WHAT THE TASK REQUIRES ▸ Retype exactly the stretch of lines that begins at the line containing "Task: Focus the empty 回款金额 input box" and ends at the last line of the data, with no other lines.

Collected data ▸
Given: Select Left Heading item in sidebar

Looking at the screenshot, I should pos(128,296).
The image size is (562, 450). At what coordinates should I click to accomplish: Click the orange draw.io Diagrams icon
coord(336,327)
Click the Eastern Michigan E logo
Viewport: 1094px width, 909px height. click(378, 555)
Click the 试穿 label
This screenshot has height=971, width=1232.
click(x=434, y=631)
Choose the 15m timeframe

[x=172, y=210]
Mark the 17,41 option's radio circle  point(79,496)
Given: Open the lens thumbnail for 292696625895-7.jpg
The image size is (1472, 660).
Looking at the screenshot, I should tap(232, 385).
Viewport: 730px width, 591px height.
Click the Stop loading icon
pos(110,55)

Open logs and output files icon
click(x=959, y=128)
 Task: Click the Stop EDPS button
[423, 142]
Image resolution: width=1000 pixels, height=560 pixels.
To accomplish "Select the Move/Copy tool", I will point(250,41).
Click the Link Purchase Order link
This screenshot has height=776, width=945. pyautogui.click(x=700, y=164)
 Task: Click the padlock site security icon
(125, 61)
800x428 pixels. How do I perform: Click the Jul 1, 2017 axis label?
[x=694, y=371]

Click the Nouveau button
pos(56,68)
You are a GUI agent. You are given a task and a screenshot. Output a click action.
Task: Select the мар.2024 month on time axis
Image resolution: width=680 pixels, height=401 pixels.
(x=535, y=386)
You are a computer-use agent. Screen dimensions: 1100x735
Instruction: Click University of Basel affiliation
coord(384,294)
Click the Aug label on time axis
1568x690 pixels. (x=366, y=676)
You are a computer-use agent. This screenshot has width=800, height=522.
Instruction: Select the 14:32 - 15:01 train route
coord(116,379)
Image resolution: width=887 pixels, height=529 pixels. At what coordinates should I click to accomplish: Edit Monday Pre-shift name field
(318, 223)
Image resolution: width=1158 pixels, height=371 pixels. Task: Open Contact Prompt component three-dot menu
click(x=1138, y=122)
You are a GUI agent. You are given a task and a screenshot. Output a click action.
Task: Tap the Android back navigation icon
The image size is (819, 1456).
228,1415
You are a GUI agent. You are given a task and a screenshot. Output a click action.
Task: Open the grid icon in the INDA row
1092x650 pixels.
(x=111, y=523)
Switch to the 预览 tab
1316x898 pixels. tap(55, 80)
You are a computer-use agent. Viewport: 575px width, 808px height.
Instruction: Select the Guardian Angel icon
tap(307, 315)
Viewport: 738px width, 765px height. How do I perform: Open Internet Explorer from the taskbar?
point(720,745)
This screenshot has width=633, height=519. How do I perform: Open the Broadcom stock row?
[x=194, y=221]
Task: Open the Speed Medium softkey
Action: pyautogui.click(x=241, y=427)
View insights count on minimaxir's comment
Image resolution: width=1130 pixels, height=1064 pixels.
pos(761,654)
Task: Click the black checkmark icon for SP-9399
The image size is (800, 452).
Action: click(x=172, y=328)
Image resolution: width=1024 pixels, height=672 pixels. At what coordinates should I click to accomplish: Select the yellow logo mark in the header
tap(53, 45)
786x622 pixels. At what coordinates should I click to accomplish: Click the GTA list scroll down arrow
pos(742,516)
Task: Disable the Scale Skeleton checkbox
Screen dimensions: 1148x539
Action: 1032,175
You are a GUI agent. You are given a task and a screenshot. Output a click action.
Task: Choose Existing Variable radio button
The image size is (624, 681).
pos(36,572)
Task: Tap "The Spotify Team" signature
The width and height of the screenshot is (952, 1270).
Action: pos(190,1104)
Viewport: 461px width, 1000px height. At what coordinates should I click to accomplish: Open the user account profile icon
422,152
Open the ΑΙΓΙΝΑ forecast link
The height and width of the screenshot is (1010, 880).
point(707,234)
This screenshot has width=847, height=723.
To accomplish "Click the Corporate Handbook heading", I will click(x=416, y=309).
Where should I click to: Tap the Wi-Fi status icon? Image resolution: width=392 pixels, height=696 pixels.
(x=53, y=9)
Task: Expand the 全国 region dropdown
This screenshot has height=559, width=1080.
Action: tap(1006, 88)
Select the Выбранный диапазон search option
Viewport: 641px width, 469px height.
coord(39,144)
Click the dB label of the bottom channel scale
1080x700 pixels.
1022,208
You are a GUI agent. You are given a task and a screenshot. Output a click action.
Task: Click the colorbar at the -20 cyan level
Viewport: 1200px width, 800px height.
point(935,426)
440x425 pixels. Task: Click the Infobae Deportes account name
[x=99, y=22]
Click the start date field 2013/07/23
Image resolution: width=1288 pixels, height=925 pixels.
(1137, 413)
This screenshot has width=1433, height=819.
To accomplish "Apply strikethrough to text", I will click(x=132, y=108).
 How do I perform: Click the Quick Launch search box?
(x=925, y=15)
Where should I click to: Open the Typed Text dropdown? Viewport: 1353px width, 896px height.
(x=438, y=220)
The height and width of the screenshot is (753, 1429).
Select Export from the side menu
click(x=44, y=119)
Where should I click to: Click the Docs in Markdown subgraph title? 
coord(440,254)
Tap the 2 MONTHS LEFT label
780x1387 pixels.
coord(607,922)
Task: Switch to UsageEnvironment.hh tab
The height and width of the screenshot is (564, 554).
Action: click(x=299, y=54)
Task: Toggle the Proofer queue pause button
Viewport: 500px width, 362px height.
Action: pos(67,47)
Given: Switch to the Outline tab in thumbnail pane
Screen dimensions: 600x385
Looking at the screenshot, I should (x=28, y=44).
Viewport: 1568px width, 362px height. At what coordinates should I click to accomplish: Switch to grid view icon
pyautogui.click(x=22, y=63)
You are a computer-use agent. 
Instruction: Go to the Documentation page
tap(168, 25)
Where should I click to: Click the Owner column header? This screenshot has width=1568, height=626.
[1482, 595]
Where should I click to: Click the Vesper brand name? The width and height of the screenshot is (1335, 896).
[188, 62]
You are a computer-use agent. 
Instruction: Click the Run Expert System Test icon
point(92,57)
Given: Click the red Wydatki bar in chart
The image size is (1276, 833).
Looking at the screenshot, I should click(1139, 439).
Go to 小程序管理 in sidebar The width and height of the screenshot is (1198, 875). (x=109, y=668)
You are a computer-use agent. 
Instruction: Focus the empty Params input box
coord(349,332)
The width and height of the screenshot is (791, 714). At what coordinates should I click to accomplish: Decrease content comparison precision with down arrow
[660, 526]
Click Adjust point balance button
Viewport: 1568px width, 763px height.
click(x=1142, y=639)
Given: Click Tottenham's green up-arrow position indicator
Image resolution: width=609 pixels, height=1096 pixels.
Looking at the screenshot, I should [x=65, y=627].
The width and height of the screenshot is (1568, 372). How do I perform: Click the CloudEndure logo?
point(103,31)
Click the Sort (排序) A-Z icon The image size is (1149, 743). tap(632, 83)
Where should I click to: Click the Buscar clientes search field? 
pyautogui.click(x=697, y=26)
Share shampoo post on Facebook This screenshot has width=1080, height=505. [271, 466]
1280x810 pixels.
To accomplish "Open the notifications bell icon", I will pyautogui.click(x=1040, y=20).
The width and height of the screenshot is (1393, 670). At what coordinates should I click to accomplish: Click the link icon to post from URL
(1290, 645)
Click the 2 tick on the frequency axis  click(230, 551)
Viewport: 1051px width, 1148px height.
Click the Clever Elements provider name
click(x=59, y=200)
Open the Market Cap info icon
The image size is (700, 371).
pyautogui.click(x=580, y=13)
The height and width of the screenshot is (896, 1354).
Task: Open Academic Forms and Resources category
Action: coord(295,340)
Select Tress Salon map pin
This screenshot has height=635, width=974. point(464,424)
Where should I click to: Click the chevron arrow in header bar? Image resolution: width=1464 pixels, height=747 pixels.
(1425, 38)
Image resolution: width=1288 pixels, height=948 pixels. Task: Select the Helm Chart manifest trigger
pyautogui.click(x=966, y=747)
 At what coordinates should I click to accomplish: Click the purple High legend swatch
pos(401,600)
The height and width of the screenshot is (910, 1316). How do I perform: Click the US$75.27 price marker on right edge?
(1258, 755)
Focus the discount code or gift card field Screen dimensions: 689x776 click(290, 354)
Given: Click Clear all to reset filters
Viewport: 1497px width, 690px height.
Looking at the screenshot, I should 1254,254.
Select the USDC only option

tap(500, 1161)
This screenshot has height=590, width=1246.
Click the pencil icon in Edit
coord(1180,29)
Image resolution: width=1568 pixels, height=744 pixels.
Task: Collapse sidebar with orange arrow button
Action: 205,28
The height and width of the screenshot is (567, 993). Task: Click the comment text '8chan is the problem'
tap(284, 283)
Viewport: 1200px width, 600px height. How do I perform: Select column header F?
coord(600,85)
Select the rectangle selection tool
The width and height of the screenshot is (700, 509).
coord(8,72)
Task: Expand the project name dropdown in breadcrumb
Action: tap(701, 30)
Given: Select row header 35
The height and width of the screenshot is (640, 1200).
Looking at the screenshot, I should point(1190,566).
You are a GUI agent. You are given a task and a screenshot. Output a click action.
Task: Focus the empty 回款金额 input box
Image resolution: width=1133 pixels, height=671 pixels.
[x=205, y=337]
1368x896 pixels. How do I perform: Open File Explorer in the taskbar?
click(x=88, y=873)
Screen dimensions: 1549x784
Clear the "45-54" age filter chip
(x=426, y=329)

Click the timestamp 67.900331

RESULT ▸
Task: Focus the empty 回款金额 input box
Image resolution: width=1133 pixels, height=671 pixels.
[x=205, y=337]
1368x896 pixels. How do I perform: Open File Explorer in the taskbar?
click(x=88, y=873)
Screen dimensions: 1549x784
Clear the "45-54" age filter chip
(x=426, y=329)

Click the timestamp 67.900331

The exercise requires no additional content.